**Consigne A**
D'après le texte extrait, qu'est-ce que les signes ont remplacé presque partout ?

**Texte extrait**
━━━━━━━━━━━━━━━━━━━━━━━━━━━━━━
La philosophie n’est plus la science, ni la vérité, mais rien n’empêche qu’elle se consacre au déploiement de la totalité. Et à l’universalité éthique et esthétique. » Dès que l’on n’envisage pas le tout, il n’y a pas de philosophiel. »
« Pour la première fois de l’Histoire, une civilisation peut se dire héritière de toutes les autres. Il est certain que cette mémoire totale s’est payée au prix fort d’un immense oubli: les signes ont remplacé presque partout les gestes et les objets. Nous n’avons plus les objets de nos ancêtres, ni leurs gestes, mais nous accumulons et sauvegardons leurs signes. Le patrimoine s’est toujours constitué sous la menace pressante de la destruction » (p. 132).
« De même que le vrai infini, selon Hegel, est relationnel et non pas substantiel, on pourrait établir que la vraie totalité est non pas substantielle (le tout, tout) mais relationnelle » (p. 63).
━━━━━━━━━━━━━━━━━━━━━━━━━━━━━━
**Données fournies**
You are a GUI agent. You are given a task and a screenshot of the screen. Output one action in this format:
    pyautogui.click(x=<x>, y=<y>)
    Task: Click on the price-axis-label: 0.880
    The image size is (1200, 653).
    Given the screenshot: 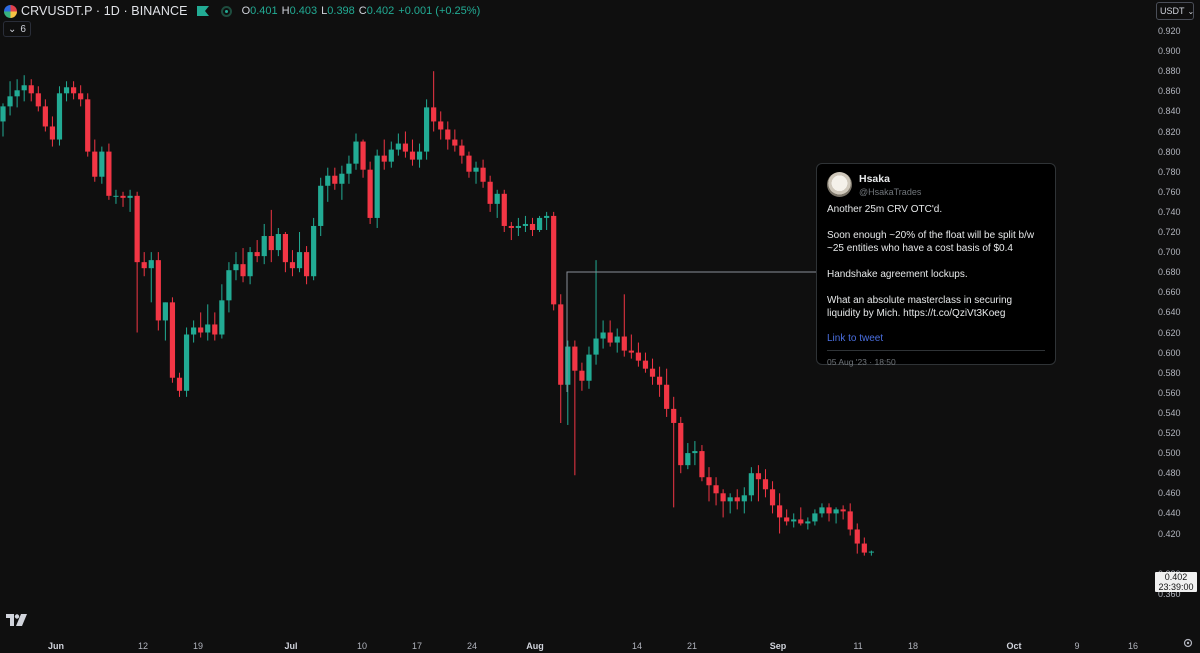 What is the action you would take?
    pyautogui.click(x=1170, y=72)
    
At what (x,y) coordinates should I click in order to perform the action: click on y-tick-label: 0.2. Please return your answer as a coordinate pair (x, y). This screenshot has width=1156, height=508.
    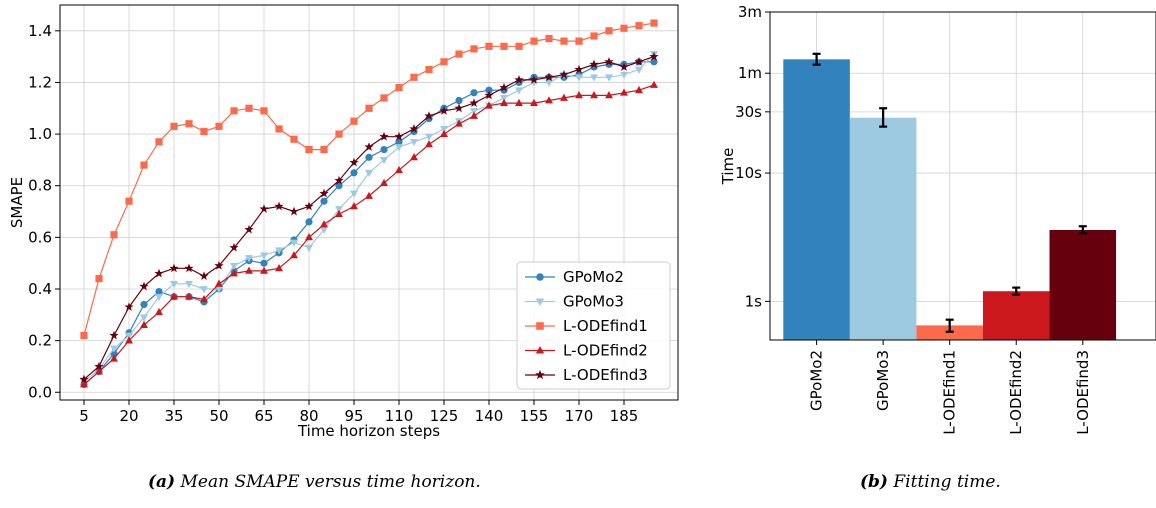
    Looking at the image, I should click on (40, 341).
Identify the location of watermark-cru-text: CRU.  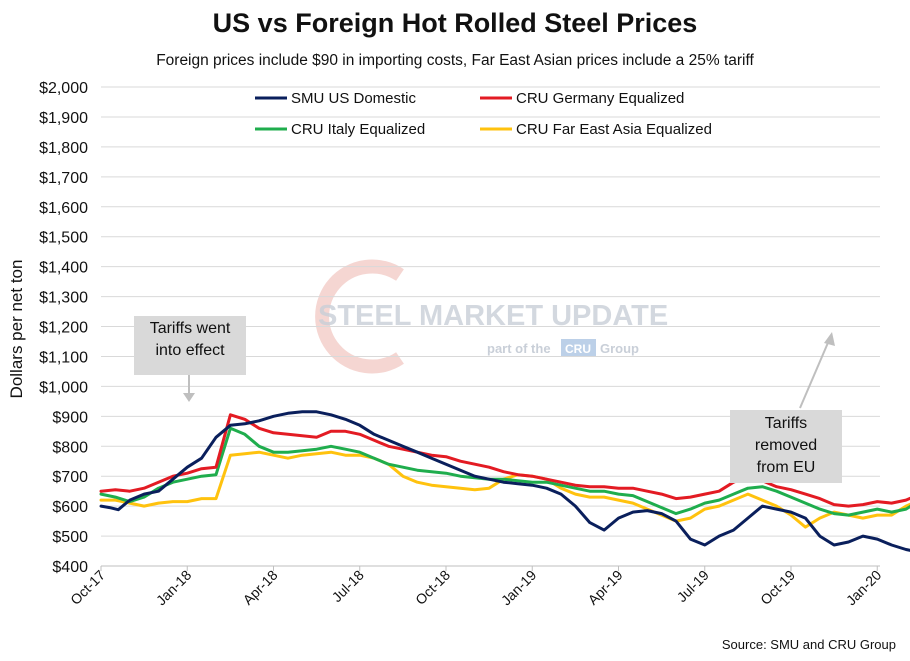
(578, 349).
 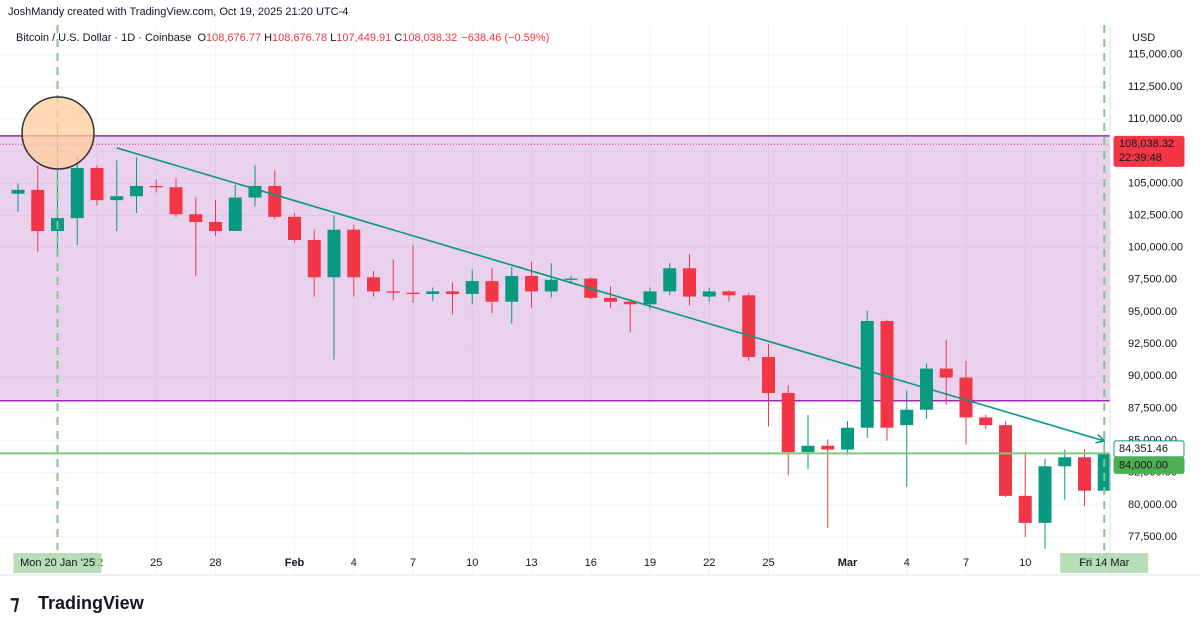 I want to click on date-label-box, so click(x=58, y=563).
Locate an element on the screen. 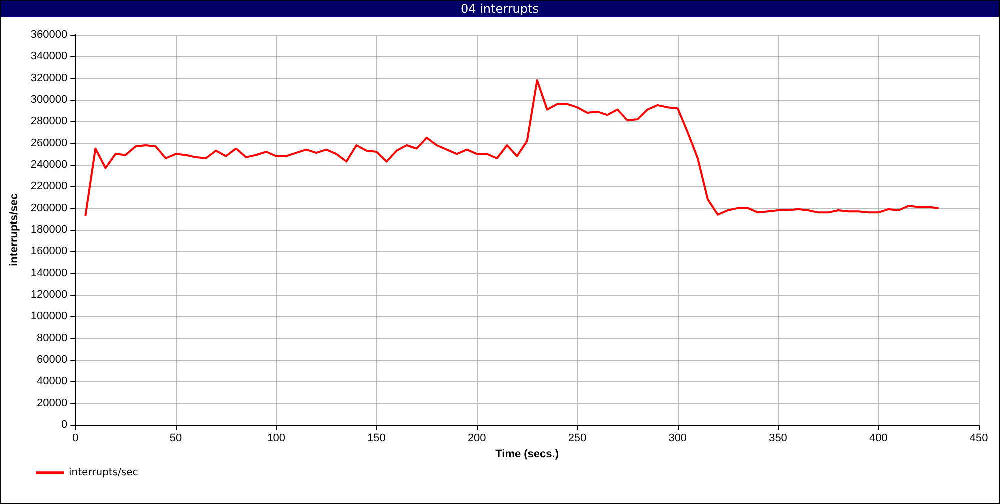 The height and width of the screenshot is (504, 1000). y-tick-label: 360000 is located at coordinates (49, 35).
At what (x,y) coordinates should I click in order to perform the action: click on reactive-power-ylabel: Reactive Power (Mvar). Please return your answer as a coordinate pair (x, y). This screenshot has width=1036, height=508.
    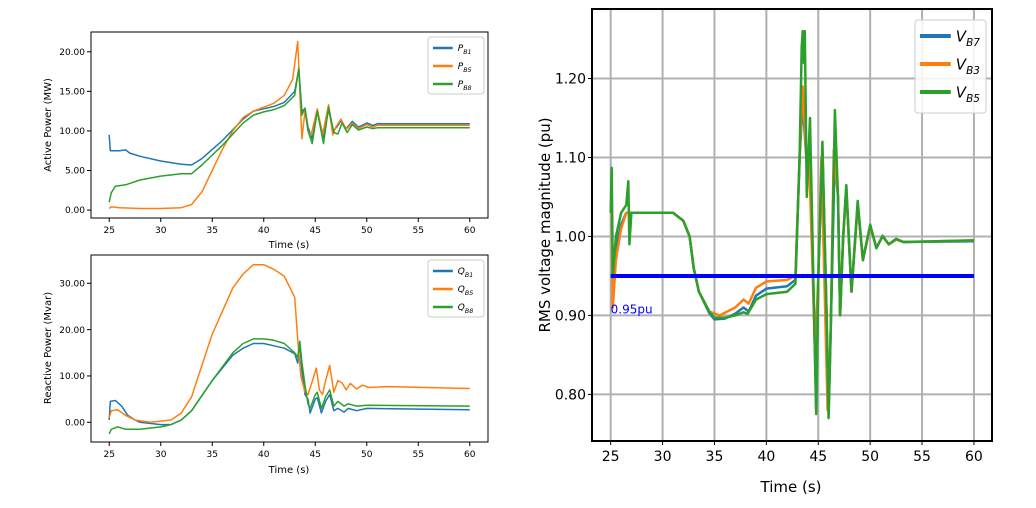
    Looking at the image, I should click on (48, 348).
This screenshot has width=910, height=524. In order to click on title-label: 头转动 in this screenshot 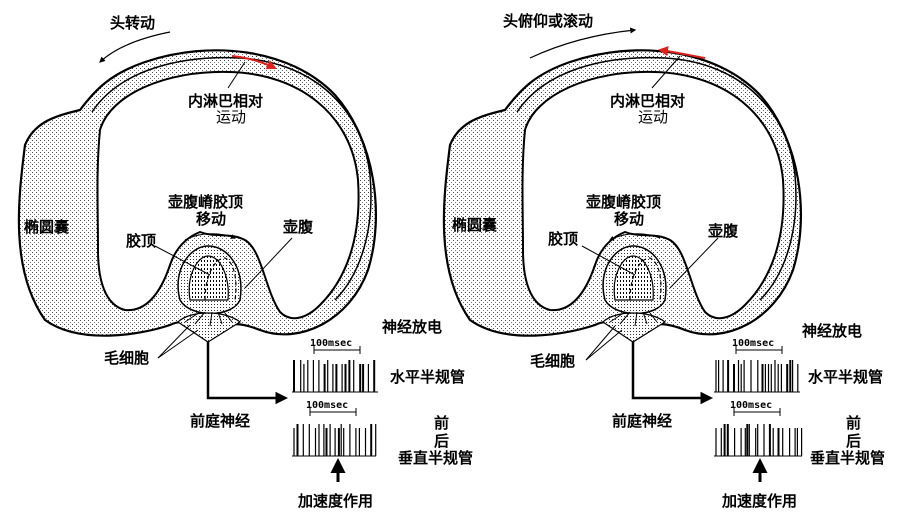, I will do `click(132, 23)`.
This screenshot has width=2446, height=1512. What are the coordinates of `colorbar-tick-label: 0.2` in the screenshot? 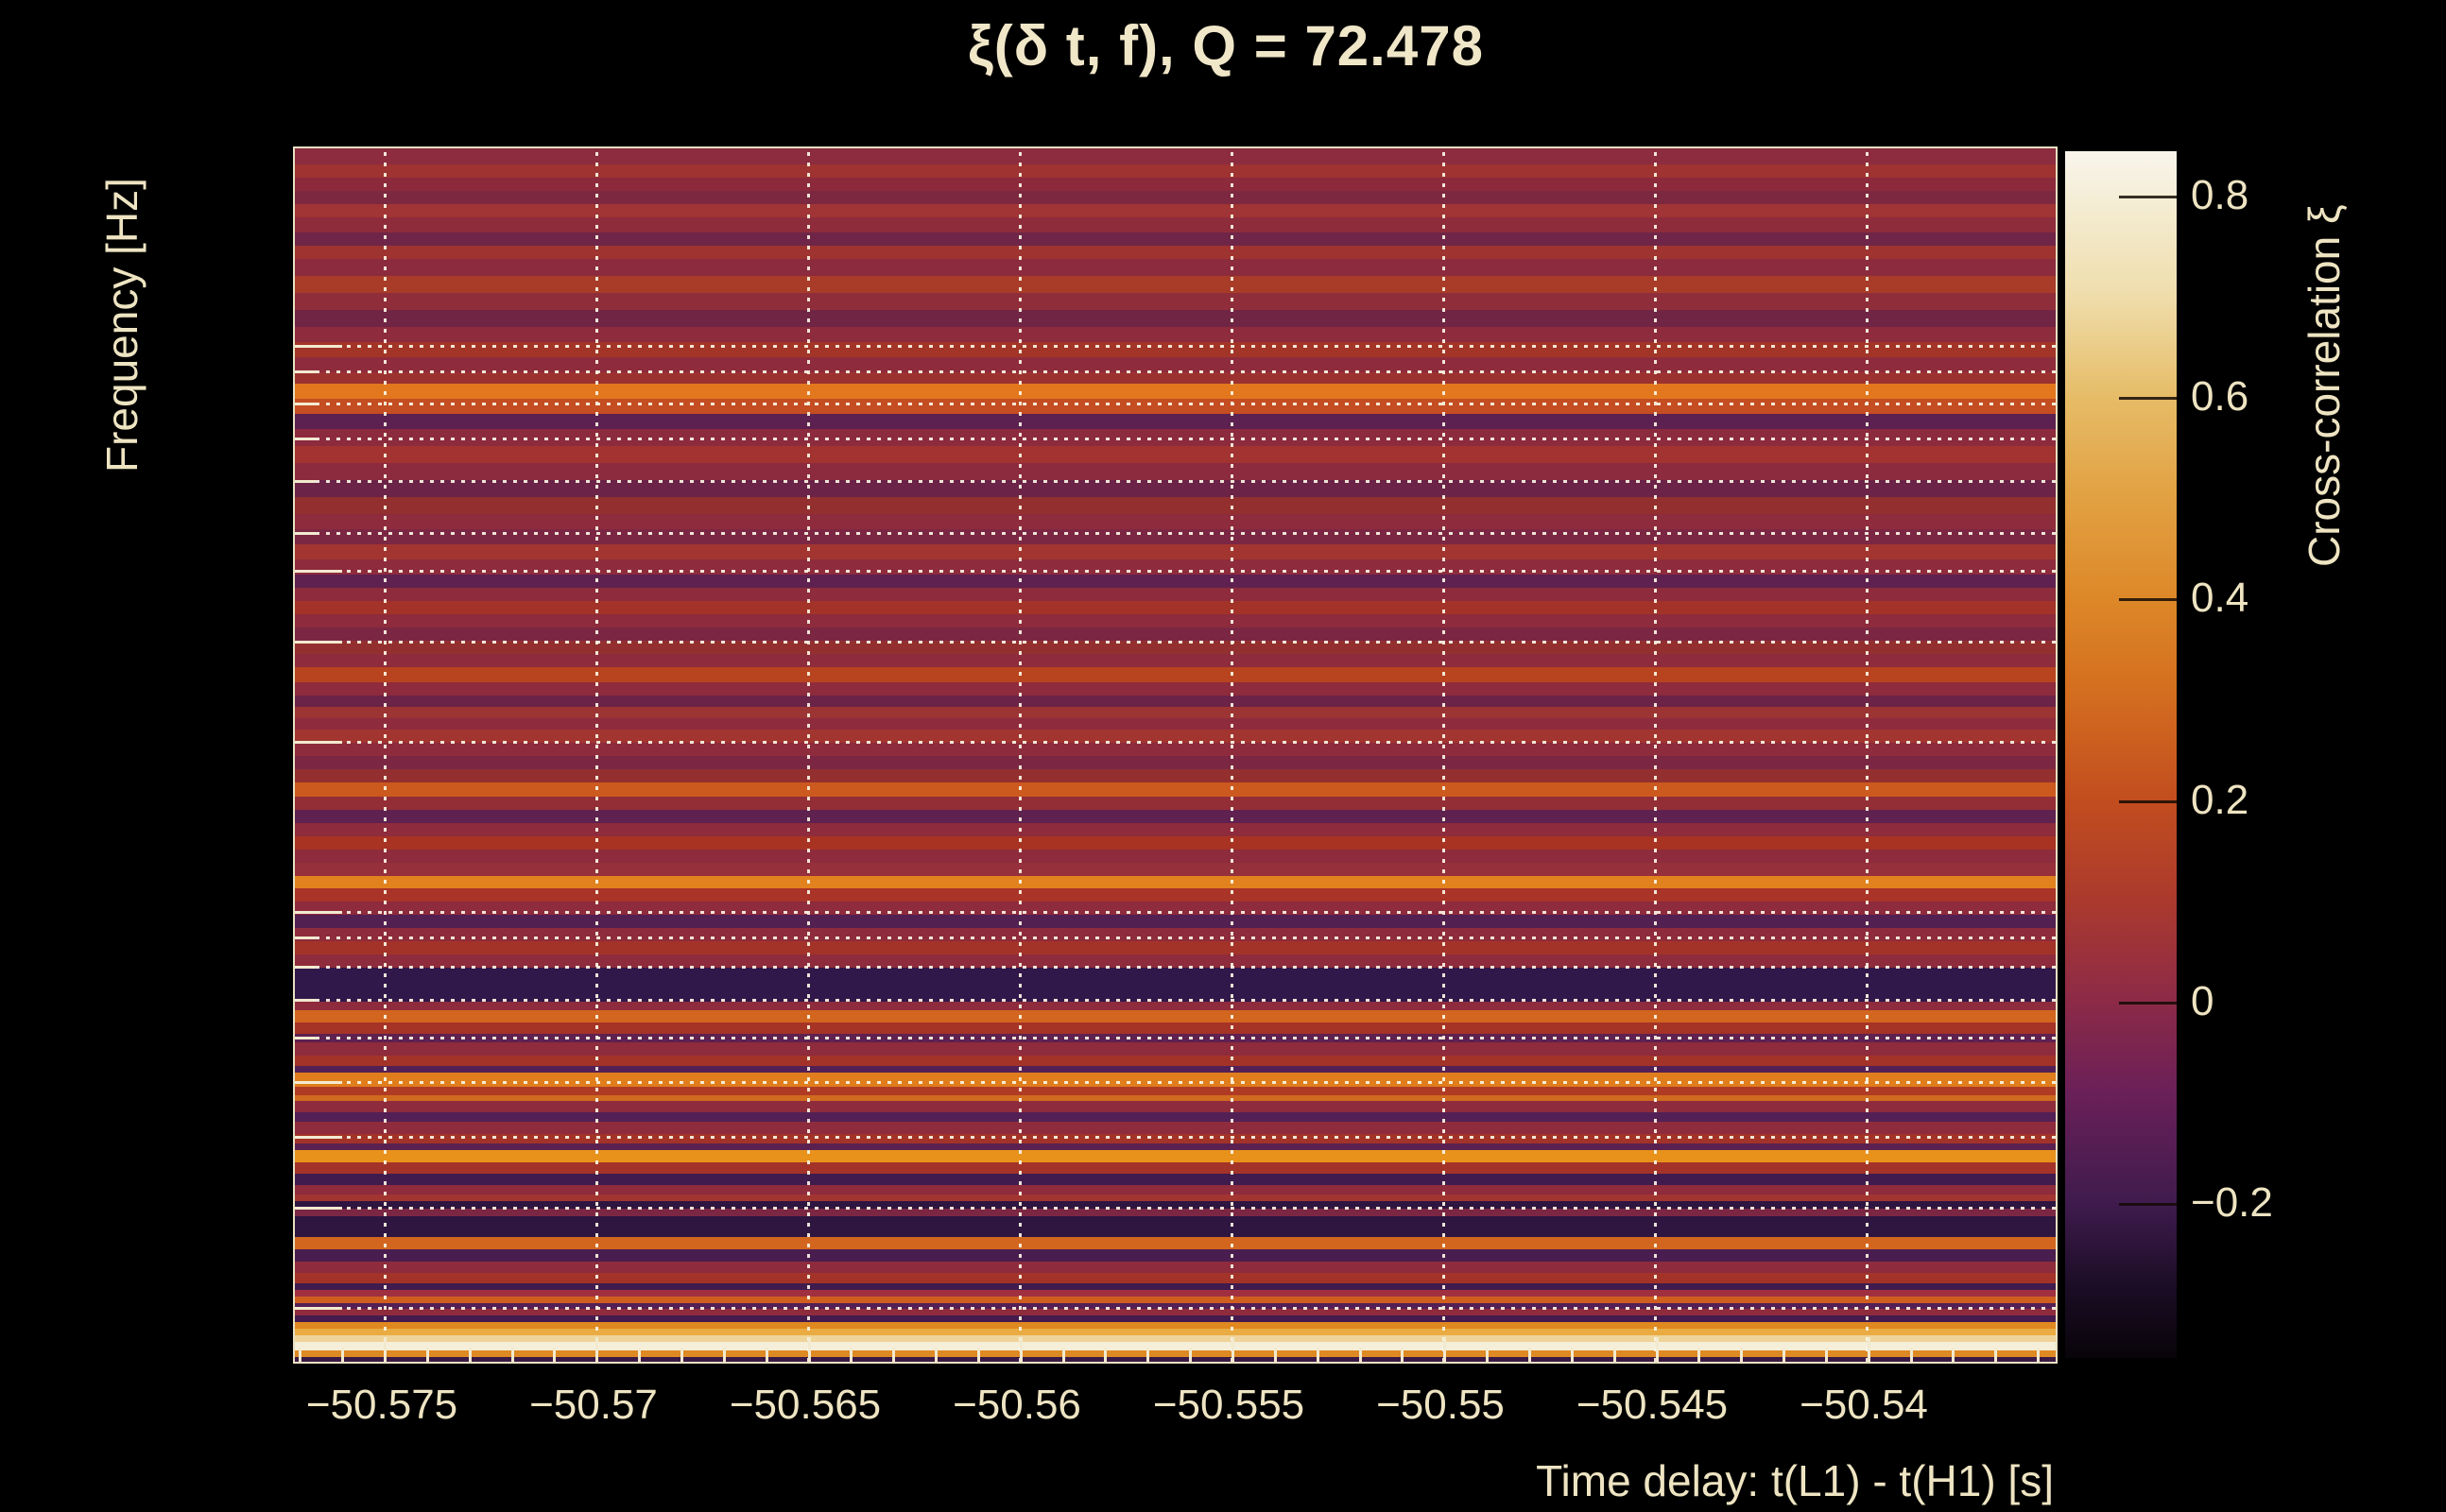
━━━━━━━━━━━━━━━━━━━━━━━━━━━━━━
**Consigne B**
Recopiez tel quel le début des entrées, de leur première ligne jusqu'à la ligne contenant « The image size is (1200, 653). », celle-ci comprise.

**Réponse A**
Les gestes et les objets.

**Réponse B**
You are a GUI agent. You are given a task and a screenshot of the screen. Output one action in this format:
    pyautogui.click(x=<x>, y=<y>)
    Task: Click on the price-axis-label: 0.880
    The image size is (1200, 653).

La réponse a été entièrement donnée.